═══ INFORMATION
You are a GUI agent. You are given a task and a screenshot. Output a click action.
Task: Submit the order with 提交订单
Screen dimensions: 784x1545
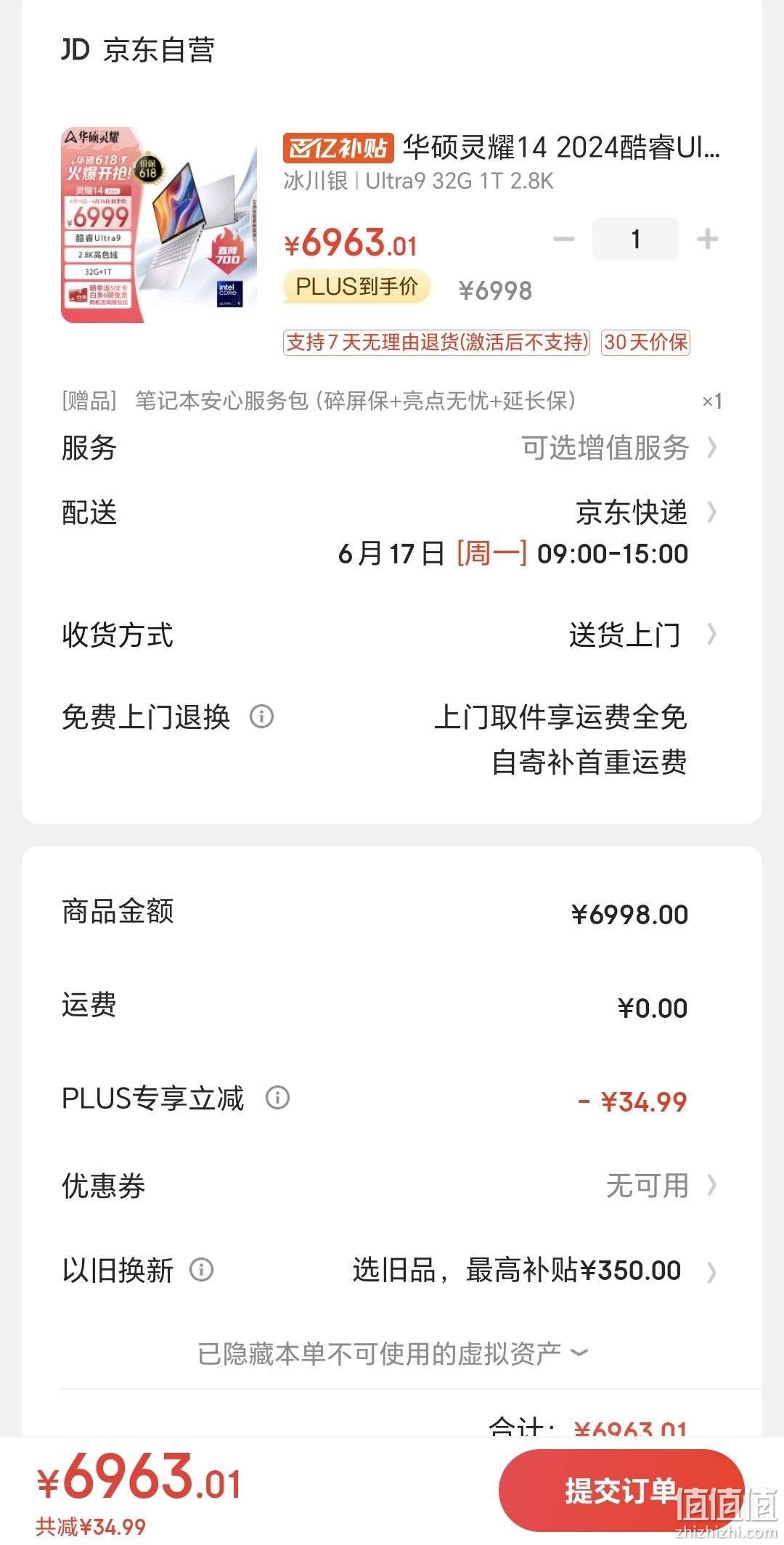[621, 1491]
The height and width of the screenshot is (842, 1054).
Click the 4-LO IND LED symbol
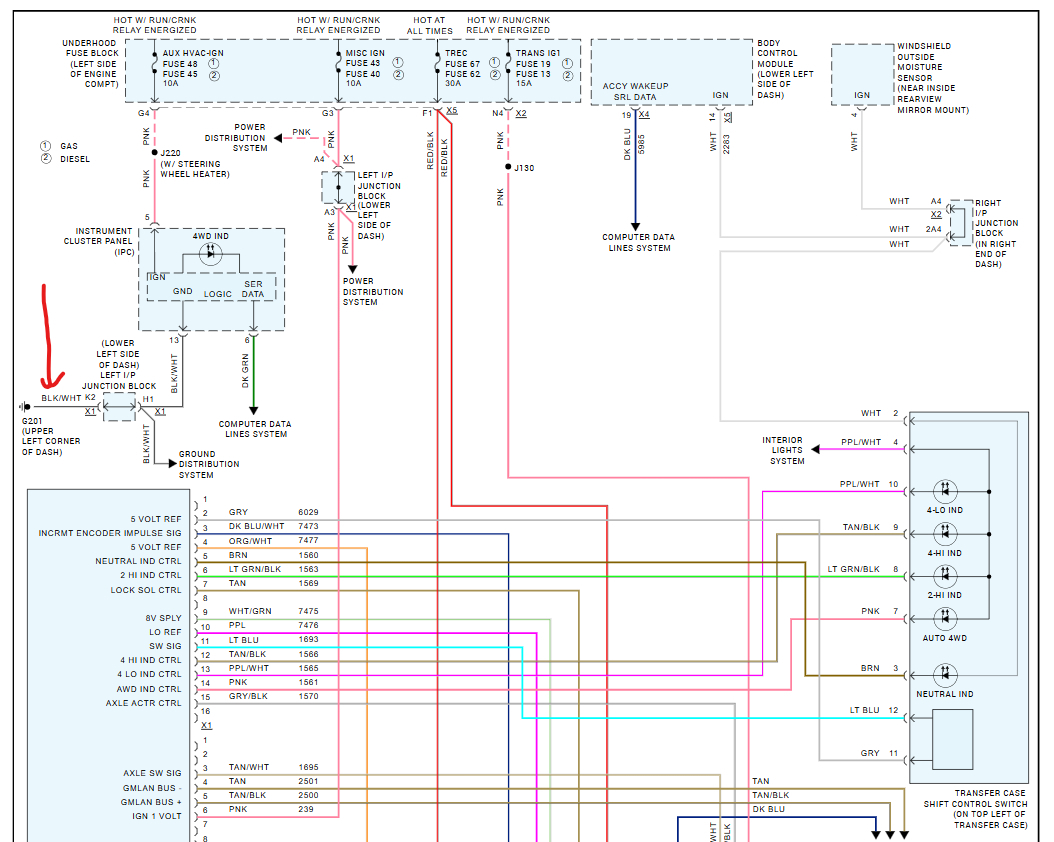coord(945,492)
══════
* **WHAT YOU WILL DO**
In the answer, the entries must appear exactly as above, without the images.

* **OUTPUT OF THE EXERCISE**
You are a GUI agent. You are given a task and a screenshot. Output a click action.
Task: Submit the order with 提交订单
Screen dimensions: 784x1545
[621, 1491]
The height and width of the screenshot is (842, 1054).
Click the 4-LO IND LED symbol
coord(945,492)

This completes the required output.